Exercise aim: Using the records below, write out again exactly the lines that begin at the line containing "Task: Click the padlock" and end at the line containing "Select the cow", and no other lines.

Information shown:
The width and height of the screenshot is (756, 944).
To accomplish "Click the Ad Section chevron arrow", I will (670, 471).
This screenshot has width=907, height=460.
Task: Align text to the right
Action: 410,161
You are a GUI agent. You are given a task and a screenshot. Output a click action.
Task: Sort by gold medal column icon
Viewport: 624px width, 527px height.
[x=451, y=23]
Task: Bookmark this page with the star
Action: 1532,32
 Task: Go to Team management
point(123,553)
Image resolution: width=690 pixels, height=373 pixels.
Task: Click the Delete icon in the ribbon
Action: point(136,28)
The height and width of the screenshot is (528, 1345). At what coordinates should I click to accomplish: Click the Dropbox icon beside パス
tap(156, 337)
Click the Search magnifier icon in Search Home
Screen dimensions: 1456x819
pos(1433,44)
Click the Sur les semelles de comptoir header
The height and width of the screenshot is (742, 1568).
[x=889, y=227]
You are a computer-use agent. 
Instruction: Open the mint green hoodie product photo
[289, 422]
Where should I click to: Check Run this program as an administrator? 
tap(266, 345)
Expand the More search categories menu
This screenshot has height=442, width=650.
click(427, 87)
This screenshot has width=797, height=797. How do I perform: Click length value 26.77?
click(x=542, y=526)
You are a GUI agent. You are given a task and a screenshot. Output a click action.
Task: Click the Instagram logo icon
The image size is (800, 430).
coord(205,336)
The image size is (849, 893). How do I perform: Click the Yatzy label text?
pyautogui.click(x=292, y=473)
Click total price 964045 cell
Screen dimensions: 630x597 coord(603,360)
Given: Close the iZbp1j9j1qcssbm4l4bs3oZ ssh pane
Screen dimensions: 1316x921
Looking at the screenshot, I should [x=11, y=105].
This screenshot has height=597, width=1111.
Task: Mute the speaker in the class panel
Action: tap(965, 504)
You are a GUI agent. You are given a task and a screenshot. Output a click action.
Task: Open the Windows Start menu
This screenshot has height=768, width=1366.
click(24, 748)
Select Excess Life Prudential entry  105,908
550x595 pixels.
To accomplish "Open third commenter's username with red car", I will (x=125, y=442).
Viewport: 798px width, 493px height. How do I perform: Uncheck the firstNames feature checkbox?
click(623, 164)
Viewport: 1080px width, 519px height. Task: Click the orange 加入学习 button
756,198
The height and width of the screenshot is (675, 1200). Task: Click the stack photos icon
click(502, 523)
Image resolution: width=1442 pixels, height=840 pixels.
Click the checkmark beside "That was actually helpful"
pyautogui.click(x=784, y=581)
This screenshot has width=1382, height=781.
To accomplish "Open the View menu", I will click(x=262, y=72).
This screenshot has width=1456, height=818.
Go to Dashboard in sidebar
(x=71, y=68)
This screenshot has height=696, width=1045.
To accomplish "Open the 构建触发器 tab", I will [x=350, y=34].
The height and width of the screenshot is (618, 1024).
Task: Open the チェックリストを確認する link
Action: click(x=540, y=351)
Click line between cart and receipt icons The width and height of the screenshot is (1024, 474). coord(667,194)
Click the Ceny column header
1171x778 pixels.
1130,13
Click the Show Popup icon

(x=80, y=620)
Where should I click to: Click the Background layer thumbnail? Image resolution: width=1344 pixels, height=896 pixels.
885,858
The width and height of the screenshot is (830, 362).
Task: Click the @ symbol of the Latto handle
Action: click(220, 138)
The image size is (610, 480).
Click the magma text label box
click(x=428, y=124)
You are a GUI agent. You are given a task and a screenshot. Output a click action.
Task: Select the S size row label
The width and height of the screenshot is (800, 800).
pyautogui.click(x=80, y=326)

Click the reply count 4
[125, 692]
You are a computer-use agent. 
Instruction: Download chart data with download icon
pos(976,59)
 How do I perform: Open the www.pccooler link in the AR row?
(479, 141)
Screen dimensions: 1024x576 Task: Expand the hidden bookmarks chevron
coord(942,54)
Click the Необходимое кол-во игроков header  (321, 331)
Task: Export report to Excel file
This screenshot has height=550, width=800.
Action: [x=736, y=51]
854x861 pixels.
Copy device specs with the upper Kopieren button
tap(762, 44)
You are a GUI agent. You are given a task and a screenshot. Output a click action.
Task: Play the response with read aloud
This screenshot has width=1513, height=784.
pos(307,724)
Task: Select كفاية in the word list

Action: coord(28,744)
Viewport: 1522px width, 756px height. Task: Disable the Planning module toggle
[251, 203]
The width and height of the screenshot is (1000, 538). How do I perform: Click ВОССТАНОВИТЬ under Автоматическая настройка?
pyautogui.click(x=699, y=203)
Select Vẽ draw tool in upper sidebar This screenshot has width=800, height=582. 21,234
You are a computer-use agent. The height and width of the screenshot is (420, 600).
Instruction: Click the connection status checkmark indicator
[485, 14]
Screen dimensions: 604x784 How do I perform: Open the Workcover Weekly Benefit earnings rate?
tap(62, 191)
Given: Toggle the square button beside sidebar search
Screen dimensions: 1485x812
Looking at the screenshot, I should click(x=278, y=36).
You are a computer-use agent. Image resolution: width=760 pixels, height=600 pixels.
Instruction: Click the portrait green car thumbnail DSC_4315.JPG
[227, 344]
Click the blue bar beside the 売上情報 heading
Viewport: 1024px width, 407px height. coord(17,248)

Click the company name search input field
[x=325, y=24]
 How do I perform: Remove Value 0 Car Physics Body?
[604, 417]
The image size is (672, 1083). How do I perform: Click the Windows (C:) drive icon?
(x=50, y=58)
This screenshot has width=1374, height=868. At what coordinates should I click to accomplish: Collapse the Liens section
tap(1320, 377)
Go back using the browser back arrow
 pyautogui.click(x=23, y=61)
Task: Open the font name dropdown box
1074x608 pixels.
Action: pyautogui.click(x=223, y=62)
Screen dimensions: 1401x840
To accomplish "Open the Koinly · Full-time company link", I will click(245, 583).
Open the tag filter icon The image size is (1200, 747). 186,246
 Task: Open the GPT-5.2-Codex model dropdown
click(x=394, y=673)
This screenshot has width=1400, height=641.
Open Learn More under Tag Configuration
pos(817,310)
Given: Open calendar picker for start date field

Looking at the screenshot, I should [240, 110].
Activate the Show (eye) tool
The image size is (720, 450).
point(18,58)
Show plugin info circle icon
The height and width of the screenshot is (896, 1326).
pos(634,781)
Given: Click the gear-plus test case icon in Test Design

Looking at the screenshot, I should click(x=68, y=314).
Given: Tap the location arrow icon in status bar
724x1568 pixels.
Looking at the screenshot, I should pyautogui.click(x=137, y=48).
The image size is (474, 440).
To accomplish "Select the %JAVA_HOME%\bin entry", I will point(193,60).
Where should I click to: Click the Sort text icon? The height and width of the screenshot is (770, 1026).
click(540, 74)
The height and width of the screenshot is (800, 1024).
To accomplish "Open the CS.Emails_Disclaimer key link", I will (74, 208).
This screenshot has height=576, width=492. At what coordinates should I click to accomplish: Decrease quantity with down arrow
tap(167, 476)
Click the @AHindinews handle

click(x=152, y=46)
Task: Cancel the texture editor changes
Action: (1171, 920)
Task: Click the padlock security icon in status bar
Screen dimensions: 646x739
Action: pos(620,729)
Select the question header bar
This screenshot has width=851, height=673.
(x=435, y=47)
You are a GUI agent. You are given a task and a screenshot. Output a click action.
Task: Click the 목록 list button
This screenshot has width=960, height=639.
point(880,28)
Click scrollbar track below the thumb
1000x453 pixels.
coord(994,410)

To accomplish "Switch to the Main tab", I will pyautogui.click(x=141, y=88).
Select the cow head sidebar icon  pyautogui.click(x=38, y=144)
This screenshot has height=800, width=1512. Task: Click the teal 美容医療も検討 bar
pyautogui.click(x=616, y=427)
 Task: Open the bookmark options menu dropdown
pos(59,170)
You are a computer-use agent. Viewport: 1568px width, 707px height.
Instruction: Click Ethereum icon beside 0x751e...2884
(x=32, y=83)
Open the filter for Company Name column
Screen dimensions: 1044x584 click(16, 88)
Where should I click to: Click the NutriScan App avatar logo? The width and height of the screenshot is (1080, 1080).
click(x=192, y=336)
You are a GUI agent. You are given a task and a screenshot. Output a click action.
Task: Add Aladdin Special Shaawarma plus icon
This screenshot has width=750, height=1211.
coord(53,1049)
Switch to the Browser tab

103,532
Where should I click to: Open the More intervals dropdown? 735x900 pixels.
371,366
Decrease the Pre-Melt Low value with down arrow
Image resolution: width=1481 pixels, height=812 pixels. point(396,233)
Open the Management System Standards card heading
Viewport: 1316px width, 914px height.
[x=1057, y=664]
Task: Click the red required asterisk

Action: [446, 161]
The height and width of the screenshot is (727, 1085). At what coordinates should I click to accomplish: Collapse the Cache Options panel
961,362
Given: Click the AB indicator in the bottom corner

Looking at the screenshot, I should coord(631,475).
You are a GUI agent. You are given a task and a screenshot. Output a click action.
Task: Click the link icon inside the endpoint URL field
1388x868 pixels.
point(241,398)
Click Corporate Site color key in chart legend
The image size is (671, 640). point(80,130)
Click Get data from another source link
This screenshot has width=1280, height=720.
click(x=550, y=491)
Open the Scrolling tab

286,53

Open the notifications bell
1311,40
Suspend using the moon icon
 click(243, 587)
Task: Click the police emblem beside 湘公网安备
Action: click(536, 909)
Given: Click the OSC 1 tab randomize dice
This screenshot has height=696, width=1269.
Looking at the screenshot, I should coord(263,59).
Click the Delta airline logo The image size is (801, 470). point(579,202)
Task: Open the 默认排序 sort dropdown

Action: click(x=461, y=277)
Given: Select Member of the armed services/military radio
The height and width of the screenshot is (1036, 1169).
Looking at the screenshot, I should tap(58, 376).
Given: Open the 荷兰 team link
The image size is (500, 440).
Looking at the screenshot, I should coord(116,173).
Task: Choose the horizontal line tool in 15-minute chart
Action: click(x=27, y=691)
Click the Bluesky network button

Response to the exercise:
Task: Click the padlock security icon in status bar
Screen dimensions: 646x739
Action: pos(620,729)
Select the question header bar
This screenshot has width=851, height=673.
(x=435, y=47)
You are a GUI agent. You are given a task and a screenshot. Output a click action.
Task: Click the 목록 list button
This screenshot has width=960, height=639.
point(880,28)
Click scrollbar track below the thumb
1000x453 pixels.
coord(994,410)

To accomplish "Switch to the Main tab", I will pyautogui.click(x=141, y=88).
Select the cow head sidebar icon  pyautogui.click(x=38, y=144)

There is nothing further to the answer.